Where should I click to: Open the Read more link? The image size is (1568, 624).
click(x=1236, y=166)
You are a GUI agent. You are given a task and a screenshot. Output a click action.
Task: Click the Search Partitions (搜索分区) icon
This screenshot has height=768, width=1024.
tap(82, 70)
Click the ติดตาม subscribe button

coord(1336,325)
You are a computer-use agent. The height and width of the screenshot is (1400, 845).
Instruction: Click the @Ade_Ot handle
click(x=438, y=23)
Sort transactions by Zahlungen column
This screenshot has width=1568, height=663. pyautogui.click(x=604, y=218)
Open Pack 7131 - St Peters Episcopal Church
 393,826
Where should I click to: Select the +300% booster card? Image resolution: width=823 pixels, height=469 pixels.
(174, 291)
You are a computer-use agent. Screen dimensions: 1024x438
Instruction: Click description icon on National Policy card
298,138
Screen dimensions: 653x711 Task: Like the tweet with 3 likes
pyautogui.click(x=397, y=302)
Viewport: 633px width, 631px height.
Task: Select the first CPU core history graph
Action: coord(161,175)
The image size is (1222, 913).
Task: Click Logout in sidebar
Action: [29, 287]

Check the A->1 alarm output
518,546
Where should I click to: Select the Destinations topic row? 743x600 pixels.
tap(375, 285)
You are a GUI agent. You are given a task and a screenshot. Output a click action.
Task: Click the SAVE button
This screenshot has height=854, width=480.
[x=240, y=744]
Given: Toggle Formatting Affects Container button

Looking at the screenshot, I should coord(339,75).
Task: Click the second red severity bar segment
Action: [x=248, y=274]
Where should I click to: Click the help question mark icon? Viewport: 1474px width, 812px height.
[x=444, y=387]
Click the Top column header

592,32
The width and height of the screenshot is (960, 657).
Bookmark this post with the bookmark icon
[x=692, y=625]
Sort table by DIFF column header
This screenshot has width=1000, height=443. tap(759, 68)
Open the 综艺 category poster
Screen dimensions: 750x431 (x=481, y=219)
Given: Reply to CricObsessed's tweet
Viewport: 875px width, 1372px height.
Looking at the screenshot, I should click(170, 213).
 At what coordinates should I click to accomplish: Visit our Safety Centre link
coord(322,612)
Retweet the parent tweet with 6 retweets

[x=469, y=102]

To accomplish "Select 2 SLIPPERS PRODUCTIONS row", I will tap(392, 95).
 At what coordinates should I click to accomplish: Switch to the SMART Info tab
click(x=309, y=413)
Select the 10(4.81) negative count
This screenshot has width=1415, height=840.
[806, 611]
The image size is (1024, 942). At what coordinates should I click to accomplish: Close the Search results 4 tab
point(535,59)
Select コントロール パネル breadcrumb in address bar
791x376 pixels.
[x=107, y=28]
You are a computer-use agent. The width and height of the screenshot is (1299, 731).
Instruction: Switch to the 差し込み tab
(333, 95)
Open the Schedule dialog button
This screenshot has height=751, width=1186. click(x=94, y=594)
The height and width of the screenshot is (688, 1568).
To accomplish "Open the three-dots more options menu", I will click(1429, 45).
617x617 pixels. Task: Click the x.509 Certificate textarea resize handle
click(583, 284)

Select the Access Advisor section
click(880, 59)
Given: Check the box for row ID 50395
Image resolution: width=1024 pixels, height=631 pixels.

● **WHAT YOU ARE ASKED TO DO**
Would you count the lines of the listing above that hold the string "computer" and give only the resulting number?

● **YOUR RESPONSE**
3